Antes de seguir hablando de la morena que come pota, precisa que este cefalópodo tiene una tinta tan fuerte “que cuando escupe deja toda la mar negra y pica en la mano que da miedo”. Y ya sigue con la morena, especie de la que el día anterior “cogimos y por la mediodía tuvimos que abrirlas enseguida y aprepararlas, porque si las dejamos para por la tarde ya no sirven. La tinta las quema. Aquí ha habido muchos que la han comido asada con tinta y todo y han estado con diarrea hasta tres y cuatro días”.
Cigarrones al anzuelo
Pero no sólo de potas se ha servido Ángel como carnada para su pesca. “Aquí el mar tiene mucha trampa y mucha clase de carnada. Y uno echa lo que trinca. Yo he cogido años cuando los cigarrones aboyados*, que parecen camarones: me acuerdo de ir poniéndolos en los anzuelos y coger cabrillas. Que yo llegué a ver aquí tongas de cigarrones de hasta cuatro metros, uno encima del otro. Nos daban las cacharras* de gasolina para ir a pegarles fuego. A la isla la dejó toda cepillada: eso es por bandadas y recuerdo un año que donde se posaban dejaban el palo limpio. Con la gasolina le echabas candela y no quedaba ni Rita”.
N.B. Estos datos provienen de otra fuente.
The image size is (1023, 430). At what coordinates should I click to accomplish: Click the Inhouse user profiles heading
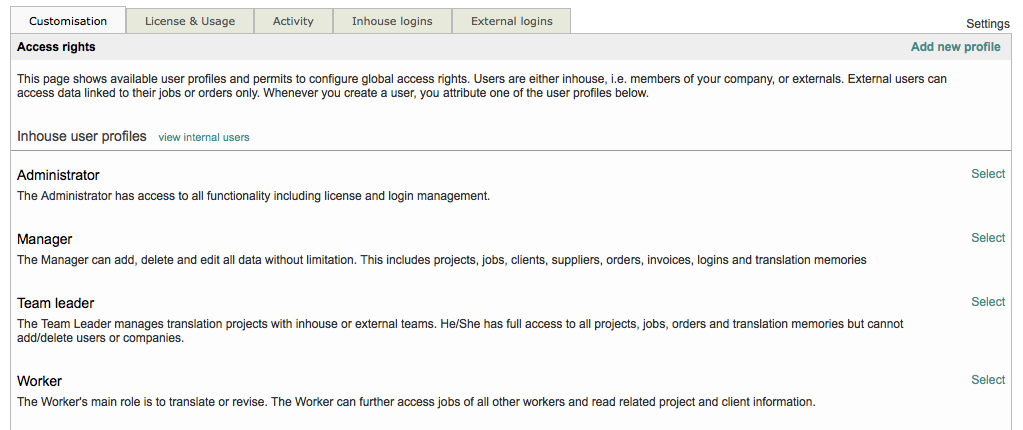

Dejando a un lado circunstancias excepcionales como la anterior, la carnada más habitual aparte de la citada pota, eran calamares, y también caballas. Con caballa, por ejemplo, se cogen las albacoras que “son pejes de cien kilos y donde ves que va le vas botando caballa y sale a la caballa viva. Y a la carnada muerta: tú paras el barco, picas la caballa en trozos, menudita, y vienen a por los ciscallos* y las ve uno hasta comer encima del agua”.
Brazos agotados
Ángel no usaba carrete, sino su propia mano para sujetar la liña y eso incluía a las enormes albacoras. “El verano pasado salí un lunes solo. Tenía la nasa echada y tenía caballa y tiré unos ciscallos y vi tres. Eché la liña y clavo uno. Se llevó para abajo como cincuenta metros sin tocarle la liña, porque quema la mano, y se llevó el anzuelo. Volví a preparar otro. Estuve con ella lo menos una hora, yo solo y el perro [Chiquito]. La traje arriba y la embarqué y después volví a coger otra y así cogí tres. A la más grande le pegué unas ocho o nueve veces en la banda ya muerta y le metí la mano por los ojos para poderla embarcar cuando el barco bajara un poco. Y fue tanto lo que le pegué (que la iba a amarrar para traerla, porque no podía embarcarla) que resbalé, caí encima de las otras dos que estaban en el barco y la tercera me cayó encima. Venía a tierra y ni podía mover los brazos”.